SpyShopper--Vending Machines for Vices




When I arrived in Japan (many moons ago now), I was astounded, just astounded, to see vending machines...with cigarettes in them.  Not that I thought that cigarette machines didn't exist--no, I'm old enough to remember them in America (and as for how long ago *that* was, I haven't sufficient fingers and toes to work that out).

Be that as it may, I certainly recall those old, dark brown, somewhat squat, rectangular machines with the single row of pull-handles.  My parents still smoked (as did everybody else back in the late Cretaceous), and I'm pretty sure the reason I remember the pull-handles is because I was allowed to pull them after my dad had put the money in.  Of course, by the time I arrived in Japan in 1997, these sorts of machines had gone extinct in America--so I was surprised to discover a residual population of them in Japan.  The populations appear to have interbred at some point--note the Marlboros and the Winstons;-))

Vendingium japonica

...And then there are these unusual specimens, which are (to the best of my knowledge) endemic to Japan.  I've certainly never seen a vending machine with beer in it--not even in Germany, though the cup sake on the right immediately pegs this one as a Japanese cultivar...

The Age of Adulthood in Japan is 20--in fact every January (around the 15th) is the Coming of Age ceremony for all young adults who will turn 20 during that year.  These secular ceremonies are held all over Japan, and are a fairly big deal.  Girls get *really* dressed up in elaborate silk kimono (no photo--if they still have some in the kimono shop in Daiei, I'l  take a picture today and post it) with long sleeves for unmarried women, fur stoles and muffs, hand-stitched bags, and such.  They get up at 3 or 4 in the morning to go get their hair specially done for this (at least, according to my daughter's kindergarten teacher they do.  That's what time *she* got up).  Upon attaining the age of 20, the new adults may legally vote, and purchase alcohol and tobacco.  I knew that 20 was the drinking and smoking age even before I knew about the Coming of Age ceremonies, because all cigarette and alcohol vending machines come helpfully labeled with these:

Ooooh--the sign says we can't buy these until we're twenty!  Right, guess we'll just have to wait then....

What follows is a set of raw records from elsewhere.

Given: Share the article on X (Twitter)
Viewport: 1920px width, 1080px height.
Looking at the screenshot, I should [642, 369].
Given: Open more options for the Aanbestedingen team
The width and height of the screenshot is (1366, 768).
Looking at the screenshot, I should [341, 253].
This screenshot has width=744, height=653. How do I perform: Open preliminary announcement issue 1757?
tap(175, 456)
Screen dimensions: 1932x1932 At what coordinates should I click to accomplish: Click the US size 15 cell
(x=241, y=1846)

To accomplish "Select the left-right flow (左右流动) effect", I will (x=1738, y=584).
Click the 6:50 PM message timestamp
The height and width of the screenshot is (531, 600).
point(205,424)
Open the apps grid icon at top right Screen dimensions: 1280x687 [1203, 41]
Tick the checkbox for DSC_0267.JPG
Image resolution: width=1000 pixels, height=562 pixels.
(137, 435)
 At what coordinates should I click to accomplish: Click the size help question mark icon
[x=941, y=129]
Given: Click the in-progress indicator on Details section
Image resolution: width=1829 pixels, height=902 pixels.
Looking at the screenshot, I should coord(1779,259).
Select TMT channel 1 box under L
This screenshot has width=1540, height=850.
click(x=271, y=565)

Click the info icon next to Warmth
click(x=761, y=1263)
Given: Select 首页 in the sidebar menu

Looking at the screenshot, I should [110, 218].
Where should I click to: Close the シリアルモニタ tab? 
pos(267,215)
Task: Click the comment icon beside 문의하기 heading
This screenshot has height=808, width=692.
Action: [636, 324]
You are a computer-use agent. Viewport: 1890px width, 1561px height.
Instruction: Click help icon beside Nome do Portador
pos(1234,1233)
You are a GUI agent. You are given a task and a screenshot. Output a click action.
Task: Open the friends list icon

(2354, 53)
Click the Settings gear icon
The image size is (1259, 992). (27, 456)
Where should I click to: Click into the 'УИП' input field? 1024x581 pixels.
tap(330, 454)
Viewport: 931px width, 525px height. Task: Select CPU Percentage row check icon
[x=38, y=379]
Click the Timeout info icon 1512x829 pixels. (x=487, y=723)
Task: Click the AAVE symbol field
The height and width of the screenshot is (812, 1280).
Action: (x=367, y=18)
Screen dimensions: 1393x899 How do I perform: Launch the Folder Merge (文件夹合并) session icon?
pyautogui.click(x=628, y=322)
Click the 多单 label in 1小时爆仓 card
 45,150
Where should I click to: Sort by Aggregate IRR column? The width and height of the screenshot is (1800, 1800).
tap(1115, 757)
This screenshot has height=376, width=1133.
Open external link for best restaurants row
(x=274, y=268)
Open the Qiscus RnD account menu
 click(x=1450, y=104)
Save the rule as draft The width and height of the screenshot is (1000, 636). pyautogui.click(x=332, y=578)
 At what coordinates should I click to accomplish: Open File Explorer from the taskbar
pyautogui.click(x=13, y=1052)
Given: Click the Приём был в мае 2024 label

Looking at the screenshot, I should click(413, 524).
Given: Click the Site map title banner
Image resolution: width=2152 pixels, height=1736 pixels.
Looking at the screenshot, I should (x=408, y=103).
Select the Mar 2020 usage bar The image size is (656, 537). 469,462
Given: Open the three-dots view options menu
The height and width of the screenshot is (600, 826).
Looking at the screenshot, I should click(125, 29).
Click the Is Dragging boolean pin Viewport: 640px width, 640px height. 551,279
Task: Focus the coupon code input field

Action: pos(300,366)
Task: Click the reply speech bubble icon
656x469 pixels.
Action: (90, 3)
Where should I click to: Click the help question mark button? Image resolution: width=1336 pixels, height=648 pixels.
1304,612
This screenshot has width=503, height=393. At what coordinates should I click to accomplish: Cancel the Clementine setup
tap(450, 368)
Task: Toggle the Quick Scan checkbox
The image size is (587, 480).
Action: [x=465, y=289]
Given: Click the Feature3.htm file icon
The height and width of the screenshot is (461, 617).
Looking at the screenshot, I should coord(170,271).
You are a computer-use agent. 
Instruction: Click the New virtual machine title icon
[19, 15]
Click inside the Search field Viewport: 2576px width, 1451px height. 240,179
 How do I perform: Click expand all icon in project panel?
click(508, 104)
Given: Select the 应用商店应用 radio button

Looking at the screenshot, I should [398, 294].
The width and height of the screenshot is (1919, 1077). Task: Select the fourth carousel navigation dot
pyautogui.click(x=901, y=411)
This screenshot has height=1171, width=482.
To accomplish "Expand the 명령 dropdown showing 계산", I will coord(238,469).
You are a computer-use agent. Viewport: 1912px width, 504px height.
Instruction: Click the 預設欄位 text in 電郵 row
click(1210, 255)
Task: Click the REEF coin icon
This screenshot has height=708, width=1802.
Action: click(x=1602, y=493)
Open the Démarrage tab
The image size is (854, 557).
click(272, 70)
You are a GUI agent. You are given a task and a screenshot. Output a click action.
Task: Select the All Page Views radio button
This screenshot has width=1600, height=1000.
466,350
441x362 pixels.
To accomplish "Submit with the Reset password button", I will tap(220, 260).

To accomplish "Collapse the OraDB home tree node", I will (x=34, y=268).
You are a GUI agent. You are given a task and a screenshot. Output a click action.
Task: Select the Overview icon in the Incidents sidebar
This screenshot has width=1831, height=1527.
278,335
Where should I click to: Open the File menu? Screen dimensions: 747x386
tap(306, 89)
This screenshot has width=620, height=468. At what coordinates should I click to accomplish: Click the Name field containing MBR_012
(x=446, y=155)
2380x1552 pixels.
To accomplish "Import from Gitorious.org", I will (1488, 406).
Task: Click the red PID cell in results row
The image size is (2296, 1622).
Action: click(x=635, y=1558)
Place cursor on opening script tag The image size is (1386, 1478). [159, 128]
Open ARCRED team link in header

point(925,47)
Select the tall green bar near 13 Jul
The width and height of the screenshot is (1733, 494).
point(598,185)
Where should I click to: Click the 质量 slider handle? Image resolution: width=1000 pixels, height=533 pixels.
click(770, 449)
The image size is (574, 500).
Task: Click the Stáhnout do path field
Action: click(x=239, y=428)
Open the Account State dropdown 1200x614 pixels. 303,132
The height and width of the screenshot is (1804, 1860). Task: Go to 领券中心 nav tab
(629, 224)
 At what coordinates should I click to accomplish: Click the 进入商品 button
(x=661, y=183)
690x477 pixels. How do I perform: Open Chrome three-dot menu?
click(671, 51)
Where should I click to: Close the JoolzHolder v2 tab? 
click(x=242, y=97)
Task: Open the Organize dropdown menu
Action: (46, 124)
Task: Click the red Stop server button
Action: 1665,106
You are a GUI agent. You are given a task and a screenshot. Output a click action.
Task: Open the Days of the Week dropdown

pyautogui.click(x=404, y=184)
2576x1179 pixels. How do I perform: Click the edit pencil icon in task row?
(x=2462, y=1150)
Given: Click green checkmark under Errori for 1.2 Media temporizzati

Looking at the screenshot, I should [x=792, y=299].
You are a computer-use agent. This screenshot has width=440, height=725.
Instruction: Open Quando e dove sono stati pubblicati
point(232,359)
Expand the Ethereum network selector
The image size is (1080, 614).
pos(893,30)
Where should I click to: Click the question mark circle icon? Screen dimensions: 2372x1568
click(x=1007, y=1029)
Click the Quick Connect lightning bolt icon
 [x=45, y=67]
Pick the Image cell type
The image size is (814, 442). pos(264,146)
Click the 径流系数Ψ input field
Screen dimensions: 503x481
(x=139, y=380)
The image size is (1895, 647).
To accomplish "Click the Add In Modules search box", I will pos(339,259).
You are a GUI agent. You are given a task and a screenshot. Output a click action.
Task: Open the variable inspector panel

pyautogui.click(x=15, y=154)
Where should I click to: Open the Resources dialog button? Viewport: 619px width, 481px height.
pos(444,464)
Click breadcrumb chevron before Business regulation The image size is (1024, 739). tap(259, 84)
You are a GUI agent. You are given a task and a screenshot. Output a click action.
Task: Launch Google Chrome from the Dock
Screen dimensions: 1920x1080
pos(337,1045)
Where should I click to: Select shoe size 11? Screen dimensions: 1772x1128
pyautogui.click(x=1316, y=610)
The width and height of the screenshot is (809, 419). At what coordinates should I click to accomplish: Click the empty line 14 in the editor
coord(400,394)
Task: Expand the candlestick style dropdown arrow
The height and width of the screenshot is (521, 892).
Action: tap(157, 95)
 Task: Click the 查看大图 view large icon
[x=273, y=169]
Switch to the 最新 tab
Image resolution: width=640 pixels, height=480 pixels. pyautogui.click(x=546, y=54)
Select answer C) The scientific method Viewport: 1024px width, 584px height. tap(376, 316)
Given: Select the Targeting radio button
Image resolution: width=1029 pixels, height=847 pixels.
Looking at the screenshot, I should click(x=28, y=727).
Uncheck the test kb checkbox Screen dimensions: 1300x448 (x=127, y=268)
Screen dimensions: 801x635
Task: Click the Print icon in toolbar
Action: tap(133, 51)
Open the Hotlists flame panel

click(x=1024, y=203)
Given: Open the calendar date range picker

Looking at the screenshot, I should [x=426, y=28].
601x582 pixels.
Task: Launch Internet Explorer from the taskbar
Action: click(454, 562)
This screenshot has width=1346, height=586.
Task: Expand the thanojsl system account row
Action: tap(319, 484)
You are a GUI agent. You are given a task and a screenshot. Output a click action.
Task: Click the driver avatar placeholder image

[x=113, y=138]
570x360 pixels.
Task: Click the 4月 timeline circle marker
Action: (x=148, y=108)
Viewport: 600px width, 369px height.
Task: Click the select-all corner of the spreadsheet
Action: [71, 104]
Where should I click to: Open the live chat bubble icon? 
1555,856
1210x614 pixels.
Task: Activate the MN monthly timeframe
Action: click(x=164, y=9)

Seriously?  "Underage smoking is prohibited by law", according to the helpful sticker there, plastered importantly across the bottom of the machine.  I was, and am, mystified by the existence of these machines.  In supermarkets, the situation is even more bizarre (if that's possible).

Every time I go to Daiei (the closest supermarket, around the corner), I am struck anew by the fact that there are cigarettes for sale in locked plexiglass cases in front of several of the registers, and a cigarette vending machine less than ten feet away on the other side of the registers....

Honestly--anyone else reading this who has spent time in Japan, if you know the reason for this, *do* let me know.  This sort of thing keeps me awake at night--and lord knows that sleeping in a room on futons with three kids rolling over me all night, I get little enough of that.  I'd be much obliged to anyone who could put this particular conundrum to rest:-))

2 comments:

  1. This blog is so nice to me. I will keep on coming here again and again. Visit my link as well..
    vendingworld.com

    ReplyDelete
  2. You have an interesting and "fun" way of writing. Congratulations. I like your style. PS: I am a "Big Seven Oh" from Tokyo, an expat from there for the last 45 moon-yrs, lost in Euro´s world in the Americas.